» YOUR OBJECTIVE
Please rewrite everything from the line containing "You are a computer-use agent. 1719x1611" down to the end of the material, replacing "heading" with "title" and changing nothing else. Give only those lines.

-- Begin DATA PROVIDED --

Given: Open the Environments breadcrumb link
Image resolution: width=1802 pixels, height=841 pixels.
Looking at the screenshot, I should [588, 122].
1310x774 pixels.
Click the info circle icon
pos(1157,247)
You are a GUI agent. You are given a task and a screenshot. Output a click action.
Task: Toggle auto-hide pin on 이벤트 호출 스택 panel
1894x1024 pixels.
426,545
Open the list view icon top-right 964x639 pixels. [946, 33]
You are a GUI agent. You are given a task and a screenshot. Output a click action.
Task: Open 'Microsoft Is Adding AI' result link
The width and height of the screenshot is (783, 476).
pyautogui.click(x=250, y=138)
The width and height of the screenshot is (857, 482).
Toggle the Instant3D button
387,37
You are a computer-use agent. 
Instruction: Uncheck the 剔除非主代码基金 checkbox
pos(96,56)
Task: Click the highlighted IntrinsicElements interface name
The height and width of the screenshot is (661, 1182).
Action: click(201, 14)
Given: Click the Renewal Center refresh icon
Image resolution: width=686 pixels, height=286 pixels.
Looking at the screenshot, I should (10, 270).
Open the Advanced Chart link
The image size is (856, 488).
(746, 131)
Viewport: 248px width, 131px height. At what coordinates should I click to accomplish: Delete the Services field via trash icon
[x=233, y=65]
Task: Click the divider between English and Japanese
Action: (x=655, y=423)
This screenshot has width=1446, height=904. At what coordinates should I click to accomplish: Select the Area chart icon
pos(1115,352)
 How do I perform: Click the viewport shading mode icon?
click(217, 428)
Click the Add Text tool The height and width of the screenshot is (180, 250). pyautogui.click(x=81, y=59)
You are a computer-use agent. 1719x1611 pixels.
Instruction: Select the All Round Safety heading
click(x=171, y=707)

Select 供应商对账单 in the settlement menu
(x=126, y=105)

-- End DATA PROVIDED --

» SOLUTION
You are a computer-use agent. 1719x1611 pixels.
Instruction: Select the All Round Safety title
click(x=171, y=707)

Select 供应商对账单 in the settlement menu
(x=126, y=105)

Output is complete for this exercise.